The inherent problem with making each new model slightly larger than the last one is that you can loose sight of what the original concept of the vehicle was, and that was the problem Nissan encountered in the mid-1960s when the little Datsun 320 truck jumped up in size to the 520 series.
While the decision to go bigger with the 520 was the right thing to do, as the sales of the 520 proved, they were suddenly faced with a gap in their model line when they no longer had a small truck. Particularly in the Japanese domestic market the need for a small truck was high, and after the 320 went out of production suddenly vehicles like the Mazda Familia 800 pickup, Daihatsu Compagno pickup and the Toyota Corona pickup started to sell in greater quantities and Nissan had no vehicle to meet this niche in the market.
The Datsun Sunny B10 sedan had gone on sale in April 1966 as Nissan's entry level passenger car, and it was decided to build a small truck based on the B10. The B20 truck went into production in February 1967 and continued through until February 1971.
The B20 used all the mechanicals from the B10 sedan, including it's suspension, which bizarrly for a late 1960s vehicle, used an ancient transverse leaf spring front suspension design. The engine used was the new Nissan A10 engine, which was a 988cc pushrod 4 cylinder engine that produced 62hp. The A series engine was an all new engine based loosly on the old E series "Stone" engine, but vastly improved, with it's alloy head and four intake ports. The A series engine was a little gem, it was smooth, it reved way past 6000rpm, and most importantly it was totally reliable. These little engines are virtually indestructable.
Badges on the Japanese market versions of the B20 say Sunny on the side, and there is a shield shaped badge in the grille with a large S. In most export markets the side badges say Datsun and the grille badge has a D rather than an S. In most markets it was sold as the Datsun 1000. The grille on the first model has seven thin horizontal bars. The next model has a slightly wider bar top and bottom, with four thin horizontal bars in between. The last of the B20s has a grille with three wide horizontal bars.
The B20 sold reasonably well in Asia and Australia, but no attempt was made to sell the B20 in the United States. Whilst the B10 was reasonably successful, the sales of it's replacement, the B120, went balistic. It was a massive seller for Nissan, who kept it in production in Japan until 1994, and incredibly it was still in production in South Africa in 2007.
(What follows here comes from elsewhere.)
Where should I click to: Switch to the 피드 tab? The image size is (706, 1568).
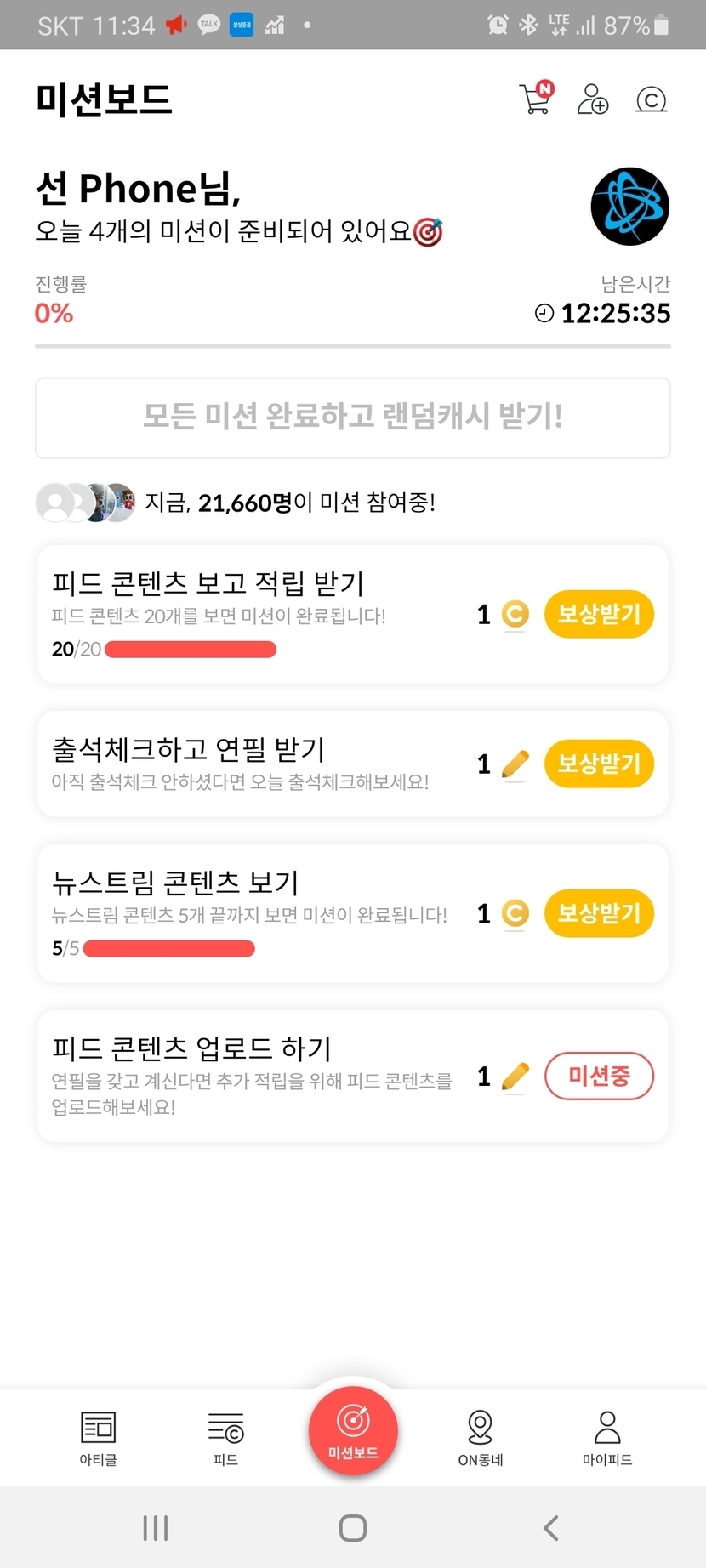[226, 1439]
The original model had a grille with seven horizontal abrs.
Sometime in 1968 there was a styling update of the B20, with the only significant change being a new grille. The new grille has a slightly wider bar top and bottom, with four thin horizontal bars in between.
In 1969 there was another styling update, with another new grille. This model's grille has three wide horizontal bars in the middle.
The truck version, which had a 1800mm x 1400mm cargo area.
A delivery van version was also actually introduced at the same time as the original Datsun B10 sedan, in 1966, a year before the B20. It had a rear seat that folded down to give it a full length flat floor. Nissan seemed to be unsure about how to market this vehicle and they constantly altered their description of it. Some years it was sold as a commercial vehicle and it was marketed as a delivery van, at other times it was sold as a passenger car 3 door station wagon. The reality is that it did both jobs equally well.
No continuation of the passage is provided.